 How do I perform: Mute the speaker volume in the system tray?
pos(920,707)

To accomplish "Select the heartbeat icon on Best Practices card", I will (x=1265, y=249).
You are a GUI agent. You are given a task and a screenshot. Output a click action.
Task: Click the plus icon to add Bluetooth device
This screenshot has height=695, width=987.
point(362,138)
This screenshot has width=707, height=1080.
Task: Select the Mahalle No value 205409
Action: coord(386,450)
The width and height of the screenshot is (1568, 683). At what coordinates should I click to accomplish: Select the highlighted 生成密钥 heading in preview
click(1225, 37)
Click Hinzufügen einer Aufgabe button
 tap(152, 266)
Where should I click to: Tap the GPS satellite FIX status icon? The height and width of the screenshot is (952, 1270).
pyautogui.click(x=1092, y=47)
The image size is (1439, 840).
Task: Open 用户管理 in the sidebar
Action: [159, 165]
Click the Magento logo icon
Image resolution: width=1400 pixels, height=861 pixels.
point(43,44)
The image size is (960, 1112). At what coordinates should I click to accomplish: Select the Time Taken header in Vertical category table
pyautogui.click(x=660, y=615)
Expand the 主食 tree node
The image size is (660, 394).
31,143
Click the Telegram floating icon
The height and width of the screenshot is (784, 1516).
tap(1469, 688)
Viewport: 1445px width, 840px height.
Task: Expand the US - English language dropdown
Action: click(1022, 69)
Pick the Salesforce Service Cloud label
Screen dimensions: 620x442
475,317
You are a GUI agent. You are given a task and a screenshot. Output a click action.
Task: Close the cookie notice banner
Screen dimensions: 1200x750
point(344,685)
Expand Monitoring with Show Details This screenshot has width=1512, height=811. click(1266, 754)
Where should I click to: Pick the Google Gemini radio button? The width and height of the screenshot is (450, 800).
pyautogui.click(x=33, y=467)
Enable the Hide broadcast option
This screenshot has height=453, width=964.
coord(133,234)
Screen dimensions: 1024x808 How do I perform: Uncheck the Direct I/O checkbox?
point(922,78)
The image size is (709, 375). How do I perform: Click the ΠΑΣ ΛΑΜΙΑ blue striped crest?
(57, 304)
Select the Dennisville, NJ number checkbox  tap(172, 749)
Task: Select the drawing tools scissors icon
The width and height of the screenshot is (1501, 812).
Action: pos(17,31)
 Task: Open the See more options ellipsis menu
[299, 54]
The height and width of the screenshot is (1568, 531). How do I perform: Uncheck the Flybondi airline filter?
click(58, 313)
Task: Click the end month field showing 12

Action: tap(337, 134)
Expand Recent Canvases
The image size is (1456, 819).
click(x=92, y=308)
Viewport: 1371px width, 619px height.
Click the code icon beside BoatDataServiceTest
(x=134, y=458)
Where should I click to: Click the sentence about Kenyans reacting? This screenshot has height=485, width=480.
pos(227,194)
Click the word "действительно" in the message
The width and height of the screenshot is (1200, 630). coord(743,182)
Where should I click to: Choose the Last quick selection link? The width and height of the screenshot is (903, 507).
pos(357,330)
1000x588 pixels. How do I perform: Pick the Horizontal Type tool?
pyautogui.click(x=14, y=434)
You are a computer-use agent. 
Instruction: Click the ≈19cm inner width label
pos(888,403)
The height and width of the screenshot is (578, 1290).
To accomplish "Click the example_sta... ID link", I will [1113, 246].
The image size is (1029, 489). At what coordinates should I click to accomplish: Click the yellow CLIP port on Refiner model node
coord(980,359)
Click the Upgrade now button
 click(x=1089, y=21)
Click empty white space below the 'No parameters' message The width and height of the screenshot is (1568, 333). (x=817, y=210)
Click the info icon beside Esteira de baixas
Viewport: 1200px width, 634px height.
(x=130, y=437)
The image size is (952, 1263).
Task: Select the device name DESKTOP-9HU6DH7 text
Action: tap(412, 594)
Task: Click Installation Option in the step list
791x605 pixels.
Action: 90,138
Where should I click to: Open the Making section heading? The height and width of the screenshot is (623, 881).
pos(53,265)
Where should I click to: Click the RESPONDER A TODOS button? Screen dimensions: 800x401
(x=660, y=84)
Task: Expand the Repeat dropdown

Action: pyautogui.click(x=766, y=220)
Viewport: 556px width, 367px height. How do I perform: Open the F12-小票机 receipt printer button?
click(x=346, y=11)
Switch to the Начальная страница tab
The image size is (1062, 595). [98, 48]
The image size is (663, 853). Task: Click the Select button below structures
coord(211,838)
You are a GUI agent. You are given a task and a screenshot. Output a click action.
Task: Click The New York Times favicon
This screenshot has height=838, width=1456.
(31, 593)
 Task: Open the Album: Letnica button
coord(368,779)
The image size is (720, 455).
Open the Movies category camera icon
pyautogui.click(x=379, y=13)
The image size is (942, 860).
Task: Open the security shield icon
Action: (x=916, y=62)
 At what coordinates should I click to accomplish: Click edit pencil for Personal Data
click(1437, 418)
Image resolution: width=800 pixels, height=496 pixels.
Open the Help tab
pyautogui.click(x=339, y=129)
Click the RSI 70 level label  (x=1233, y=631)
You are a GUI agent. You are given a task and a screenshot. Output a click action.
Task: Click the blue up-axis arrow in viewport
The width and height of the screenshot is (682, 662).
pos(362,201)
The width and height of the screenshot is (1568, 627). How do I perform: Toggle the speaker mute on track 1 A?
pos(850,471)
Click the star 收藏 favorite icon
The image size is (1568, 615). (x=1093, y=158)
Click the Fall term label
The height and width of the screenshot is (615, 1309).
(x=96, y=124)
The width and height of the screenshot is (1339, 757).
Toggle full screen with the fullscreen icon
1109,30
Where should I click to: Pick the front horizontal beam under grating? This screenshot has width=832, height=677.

:::

What to do
State how many lines in the entries above contain the word "Uncheck". Give only the number.

Result of the task
2